Cornell stopped, and raised the knife. ‘I’m sorry,
Eric,’ he said quietly, a flicker of honesty in him for the first time. ‘But we can’t protect you any more. Not after this.’
Five hours later, as Cornell reached the Las Vegas city limits, his phone started buzzing on the passenger seat. He reached across, picked it up and looked at the display. LVMPD/DR. Ridgeway. One of the cops he’d paid off inside Las Vegas Metro.
He answered. ‘What is it?’
‘I thought you might want to know there’s been a guy snooping around, asking some questions about that whore you got me looking into back in August. Destiny.’
‘I know her name.

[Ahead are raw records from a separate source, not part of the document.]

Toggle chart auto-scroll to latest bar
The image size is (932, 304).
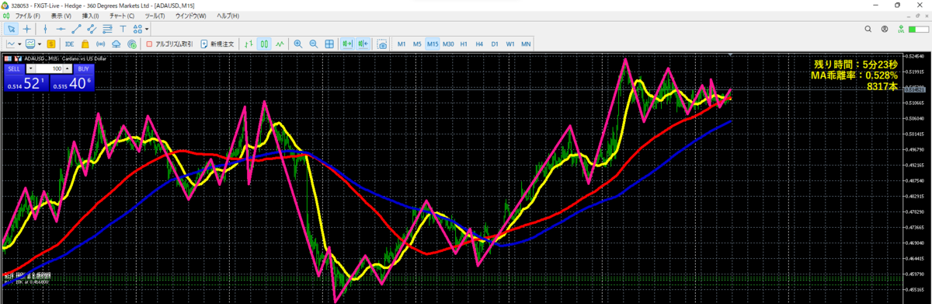347,44
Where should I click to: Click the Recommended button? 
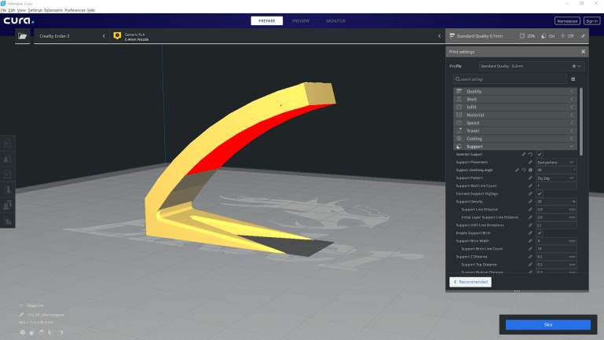pyautogui.click(x=470, y=281)
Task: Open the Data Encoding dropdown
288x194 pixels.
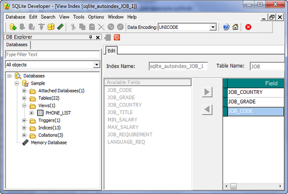Action: tap(213, 27)
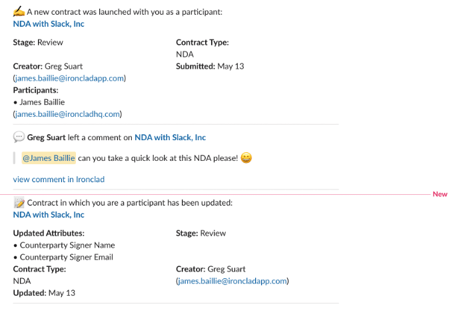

What questions?’
‘Trying to find out who she is, her address, what car she drives – trying to ID her. He knows she was associated with Carl Molsson, and he knows Molsson was found dead in the parking lot on East Flamingo on 27 August. It all gets extra fishy when you realize your friend Eric never reported the crime.’ Ridgeway waited for a response, but got nothing. ‘Look, all I’m saying is, you put two and two together, like this guy probably has, and you start to think that Eric, the whore and Molsson’s murder might be tied up somehow. And, believe me, I know this guy from way back. I used to work for him in Robbery-Homicide. He’s good. He’ll be a real pain in the ass if you’re not careful.’
‘What’s his name?’
‘Carlos Soto,’ Ridgeway replied. ‘He runs security at the Bellagio.’